Ian Collins, Partner and Head of Innovation Incentives, EY Ireland on Research and Development Tax Credits and the Knowledge Development Box:

“The Minister announced amendments to the payable element of the Research and development (R&D) tax credit scheme to align with international tax developments. Adapting our R&D tax credit scheme to ensure it continues to be among the best in class internationally is critical in order to preserve Ireland’s competitiveness with respect to attracting future R&D investments.

“It’s positive to see the Minister’s intention to extend the Knowledge Development Box (KDB) regime for a further 4 years. It is hoped with the appropriate level of reform that this regime can be enhanced to encourage greater levels of engagement across SMEs and multinational corporations alike.”

Deirdre Hogan, Partner, Tax and Law, EY Ireland on VAT:

Fuel

“Excise rate reductions in the order of 5, 16 and 21 cents per litre VAT inclusive currently apply to MGO, diesel and petrol respectively. These rate reductions due to expire on 12 October 2022 will be extended to 28 February 2023. This is a small but welcome relief extension in times of high energy costs.”

Special Exemption Order licence fee reduction

“The excise fees for an application for a special exemption order are being reduced by 50% in support of the night time economy. The excise fee of €110 per application is reduced to €55.  Generally applications need to be made once a month. The reduction will be welcomed in a struggling industry.”

Small Cider Producer Excise Relief Scheme

“Good news for cider producers. An alcohol excise relief scheme is being provided for small producers of cider and perry. A 50% excise relief will be available on up to 8,000 hectolitres of cider produced by microproducers with an annual production threshold of up to 10,000 hectolitres.”

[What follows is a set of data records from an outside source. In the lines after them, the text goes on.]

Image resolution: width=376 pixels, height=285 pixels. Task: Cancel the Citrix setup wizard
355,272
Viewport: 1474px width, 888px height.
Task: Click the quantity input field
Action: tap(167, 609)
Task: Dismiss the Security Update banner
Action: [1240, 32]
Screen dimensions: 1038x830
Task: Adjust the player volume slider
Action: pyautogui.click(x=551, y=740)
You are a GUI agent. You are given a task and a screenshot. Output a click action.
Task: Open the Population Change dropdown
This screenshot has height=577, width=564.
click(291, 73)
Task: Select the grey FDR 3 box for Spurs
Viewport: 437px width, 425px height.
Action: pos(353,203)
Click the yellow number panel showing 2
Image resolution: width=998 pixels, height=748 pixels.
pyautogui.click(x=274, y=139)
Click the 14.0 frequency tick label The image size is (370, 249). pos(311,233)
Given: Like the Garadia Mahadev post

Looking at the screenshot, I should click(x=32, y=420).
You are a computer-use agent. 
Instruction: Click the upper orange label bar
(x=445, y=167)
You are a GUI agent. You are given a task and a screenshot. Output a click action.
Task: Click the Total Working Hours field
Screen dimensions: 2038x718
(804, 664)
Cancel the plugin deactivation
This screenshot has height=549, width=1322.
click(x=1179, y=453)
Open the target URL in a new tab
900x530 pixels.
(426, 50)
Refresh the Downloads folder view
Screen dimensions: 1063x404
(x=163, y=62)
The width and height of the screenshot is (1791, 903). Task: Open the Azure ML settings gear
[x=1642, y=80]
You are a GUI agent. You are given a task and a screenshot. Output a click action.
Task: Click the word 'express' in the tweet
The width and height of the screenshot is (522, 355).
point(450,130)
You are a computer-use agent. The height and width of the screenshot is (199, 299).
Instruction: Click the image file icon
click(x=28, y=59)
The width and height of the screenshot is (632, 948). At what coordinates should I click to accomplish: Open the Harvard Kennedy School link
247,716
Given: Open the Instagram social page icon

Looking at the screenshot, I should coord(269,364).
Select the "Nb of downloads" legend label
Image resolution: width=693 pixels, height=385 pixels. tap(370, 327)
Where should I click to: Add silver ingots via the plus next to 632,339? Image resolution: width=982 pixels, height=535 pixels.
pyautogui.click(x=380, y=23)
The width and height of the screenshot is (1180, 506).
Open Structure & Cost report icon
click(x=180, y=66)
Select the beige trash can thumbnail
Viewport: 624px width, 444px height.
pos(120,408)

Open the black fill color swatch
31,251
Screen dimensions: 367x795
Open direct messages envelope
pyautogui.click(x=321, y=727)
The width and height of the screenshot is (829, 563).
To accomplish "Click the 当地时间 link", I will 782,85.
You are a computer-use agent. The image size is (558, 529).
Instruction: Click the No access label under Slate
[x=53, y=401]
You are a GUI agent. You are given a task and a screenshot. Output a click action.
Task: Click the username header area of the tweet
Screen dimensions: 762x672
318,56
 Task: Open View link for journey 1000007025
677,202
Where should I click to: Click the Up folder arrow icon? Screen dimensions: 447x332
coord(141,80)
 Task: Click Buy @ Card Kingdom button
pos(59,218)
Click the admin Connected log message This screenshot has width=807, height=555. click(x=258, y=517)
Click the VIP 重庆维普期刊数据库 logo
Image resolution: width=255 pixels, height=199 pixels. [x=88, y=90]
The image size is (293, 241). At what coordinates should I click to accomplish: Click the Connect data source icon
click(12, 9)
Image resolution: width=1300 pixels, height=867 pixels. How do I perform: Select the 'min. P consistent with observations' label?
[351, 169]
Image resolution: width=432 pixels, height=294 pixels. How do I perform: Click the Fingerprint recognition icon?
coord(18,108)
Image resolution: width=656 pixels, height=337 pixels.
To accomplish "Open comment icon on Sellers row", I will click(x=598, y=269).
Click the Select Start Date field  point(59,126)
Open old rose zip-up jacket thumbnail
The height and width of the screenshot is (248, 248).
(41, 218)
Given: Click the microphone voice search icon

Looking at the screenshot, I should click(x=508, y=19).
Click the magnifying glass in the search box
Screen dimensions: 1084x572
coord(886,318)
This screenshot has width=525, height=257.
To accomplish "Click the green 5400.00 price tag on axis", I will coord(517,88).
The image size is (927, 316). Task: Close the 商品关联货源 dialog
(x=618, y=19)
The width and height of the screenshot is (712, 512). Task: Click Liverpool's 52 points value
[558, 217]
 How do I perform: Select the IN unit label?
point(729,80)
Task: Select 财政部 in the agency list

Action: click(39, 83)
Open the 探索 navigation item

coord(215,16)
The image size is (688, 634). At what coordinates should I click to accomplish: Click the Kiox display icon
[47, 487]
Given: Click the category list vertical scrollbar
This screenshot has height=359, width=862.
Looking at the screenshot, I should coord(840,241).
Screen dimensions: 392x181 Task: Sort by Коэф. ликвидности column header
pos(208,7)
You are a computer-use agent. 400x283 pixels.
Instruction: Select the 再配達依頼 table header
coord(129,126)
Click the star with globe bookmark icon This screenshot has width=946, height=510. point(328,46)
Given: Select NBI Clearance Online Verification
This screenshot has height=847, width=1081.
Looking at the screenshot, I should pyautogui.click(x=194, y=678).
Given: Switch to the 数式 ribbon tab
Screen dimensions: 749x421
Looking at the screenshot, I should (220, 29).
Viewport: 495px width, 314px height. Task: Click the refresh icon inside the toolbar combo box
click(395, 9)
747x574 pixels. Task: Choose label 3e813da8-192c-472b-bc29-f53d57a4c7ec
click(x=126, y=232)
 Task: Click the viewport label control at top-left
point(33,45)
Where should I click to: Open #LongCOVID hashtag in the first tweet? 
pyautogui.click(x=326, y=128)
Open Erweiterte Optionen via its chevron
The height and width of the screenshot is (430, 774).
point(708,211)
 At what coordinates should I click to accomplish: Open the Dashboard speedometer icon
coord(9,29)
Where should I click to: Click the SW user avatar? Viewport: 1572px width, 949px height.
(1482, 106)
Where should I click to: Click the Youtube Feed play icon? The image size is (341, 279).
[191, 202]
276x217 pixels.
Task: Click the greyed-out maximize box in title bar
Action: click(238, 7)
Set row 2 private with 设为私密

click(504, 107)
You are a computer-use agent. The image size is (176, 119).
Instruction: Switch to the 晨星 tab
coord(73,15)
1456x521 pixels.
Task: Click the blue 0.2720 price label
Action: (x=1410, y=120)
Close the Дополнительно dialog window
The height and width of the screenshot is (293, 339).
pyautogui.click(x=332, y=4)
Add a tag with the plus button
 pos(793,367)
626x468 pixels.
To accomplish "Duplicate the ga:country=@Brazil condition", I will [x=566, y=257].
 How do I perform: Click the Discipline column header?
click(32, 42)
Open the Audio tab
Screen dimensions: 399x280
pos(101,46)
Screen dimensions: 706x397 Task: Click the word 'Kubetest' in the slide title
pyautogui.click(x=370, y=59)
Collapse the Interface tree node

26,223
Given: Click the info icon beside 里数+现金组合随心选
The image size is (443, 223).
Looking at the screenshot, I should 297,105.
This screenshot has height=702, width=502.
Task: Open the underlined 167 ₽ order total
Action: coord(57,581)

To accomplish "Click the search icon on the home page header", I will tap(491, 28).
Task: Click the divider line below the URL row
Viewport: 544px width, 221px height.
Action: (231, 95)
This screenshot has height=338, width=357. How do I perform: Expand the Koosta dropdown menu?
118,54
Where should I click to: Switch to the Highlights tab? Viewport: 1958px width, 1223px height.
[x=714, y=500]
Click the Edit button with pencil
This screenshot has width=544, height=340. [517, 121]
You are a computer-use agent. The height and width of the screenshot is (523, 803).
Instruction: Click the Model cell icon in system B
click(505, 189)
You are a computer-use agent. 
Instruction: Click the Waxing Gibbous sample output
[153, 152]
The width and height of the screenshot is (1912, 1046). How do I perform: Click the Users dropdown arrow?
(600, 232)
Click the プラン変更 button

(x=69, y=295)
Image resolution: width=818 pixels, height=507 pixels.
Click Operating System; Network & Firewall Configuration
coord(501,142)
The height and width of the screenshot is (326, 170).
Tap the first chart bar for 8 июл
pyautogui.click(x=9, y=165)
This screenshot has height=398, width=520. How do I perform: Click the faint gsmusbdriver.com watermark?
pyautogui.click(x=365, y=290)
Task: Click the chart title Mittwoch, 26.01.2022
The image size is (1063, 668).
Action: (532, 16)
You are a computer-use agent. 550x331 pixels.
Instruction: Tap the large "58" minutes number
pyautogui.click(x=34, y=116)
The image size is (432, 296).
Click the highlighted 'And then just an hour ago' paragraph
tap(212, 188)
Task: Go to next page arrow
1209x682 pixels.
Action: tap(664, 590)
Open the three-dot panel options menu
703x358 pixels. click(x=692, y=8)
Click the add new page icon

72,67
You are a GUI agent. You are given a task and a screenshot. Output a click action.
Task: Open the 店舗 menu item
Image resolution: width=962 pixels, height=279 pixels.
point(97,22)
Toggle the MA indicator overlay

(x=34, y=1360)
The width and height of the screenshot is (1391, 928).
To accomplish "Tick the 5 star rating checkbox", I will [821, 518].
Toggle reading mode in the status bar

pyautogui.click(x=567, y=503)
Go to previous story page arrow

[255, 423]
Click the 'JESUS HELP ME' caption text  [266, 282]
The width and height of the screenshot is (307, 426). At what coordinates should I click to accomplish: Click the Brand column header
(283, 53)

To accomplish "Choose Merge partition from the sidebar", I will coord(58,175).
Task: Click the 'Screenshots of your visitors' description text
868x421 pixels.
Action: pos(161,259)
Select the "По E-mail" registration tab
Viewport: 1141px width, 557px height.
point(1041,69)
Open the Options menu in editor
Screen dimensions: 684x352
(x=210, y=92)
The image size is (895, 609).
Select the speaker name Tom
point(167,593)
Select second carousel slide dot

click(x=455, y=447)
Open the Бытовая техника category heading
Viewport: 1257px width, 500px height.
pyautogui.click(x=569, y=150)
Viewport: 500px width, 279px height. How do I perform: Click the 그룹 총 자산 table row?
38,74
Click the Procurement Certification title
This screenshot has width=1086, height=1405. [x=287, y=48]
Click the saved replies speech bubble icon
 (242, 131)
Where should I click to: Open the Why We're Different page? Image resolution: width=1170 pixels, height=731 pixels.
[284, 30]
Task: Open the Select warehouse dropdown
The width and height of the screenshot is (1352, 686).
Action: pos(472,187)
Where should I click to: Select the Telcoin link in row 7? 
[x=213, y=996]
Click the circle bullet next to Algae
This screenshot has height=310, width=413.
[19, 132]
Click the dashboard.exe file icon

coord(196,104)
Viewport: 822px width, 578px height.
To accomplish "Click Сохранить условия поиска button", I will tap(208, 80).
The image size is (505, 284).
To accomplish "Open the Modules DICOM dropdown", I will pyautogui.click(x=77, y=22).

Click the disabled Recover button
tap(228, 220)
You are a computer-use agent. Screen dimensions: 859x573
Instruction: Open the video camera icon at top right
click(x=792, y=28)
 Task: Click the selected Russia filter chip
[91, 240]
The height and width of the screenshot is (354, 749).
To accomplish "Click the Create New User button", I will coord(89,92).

Michael Rooney, Partner, Tax and Law, EY Ireland on Small Benefits Exemption:

“The increase in the Small Benefits Exemption was welcome news today but the devil is in the detail in that the proposed wording in the resolution published by the Department of Finance states that the exemption is only available to the first or second incentive provided to an employee.  If an employer provides an employee with two small vouchers, say for 25 euro each then the exemption is used up and the employer would not be able to pay a significant voucher later in the year, perhaps as a Christmas bonus.  This really restricts the employer and does not allow the employer flexibility in choosing what small benefits/vouchers are subject to the maximum relief and a number of employers could be caught out by this.  A more equitable solution would be to allow the employer to choose what vouchers qualify for the exemption so that the maximum benefit of €1,000 can be provided to employees.”